*ABOUT THIS TASK*
Each line of the records that holds "agent" should be shown in full.

─── DATASET

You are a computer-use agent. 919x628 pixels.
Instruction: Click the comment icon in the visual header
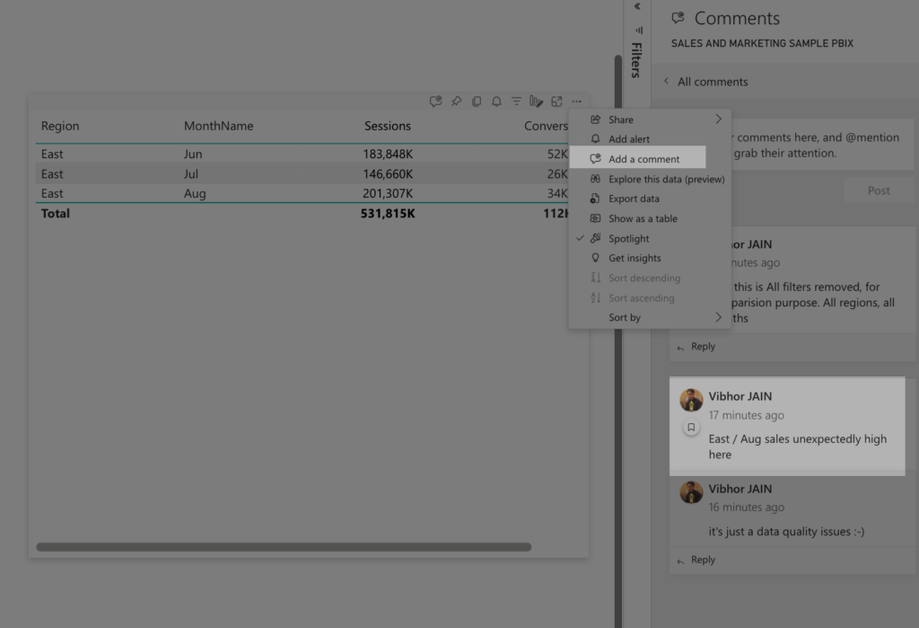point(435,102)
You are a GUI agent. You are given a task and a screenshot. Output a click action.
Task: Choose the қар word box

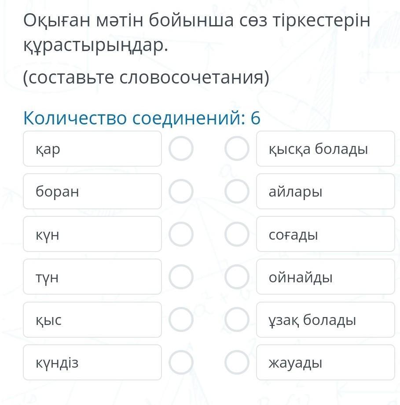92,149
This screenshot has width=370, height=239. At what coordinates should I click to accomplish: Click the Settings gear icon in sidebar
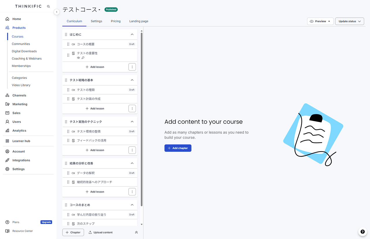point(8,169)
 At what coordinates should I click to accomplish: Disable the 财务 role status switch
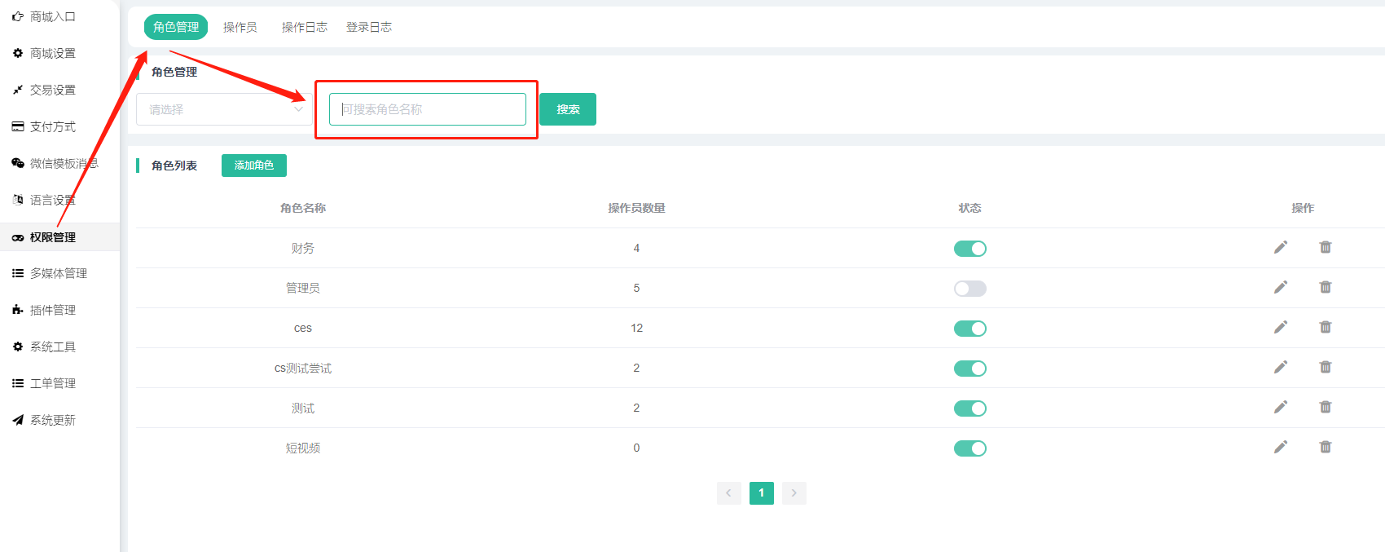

──────

*TASK ANSWER*
You are a computer-use agent. 919x628 pixels.
You are a GUI agent. You are given a task and a screenshot. Output a click action.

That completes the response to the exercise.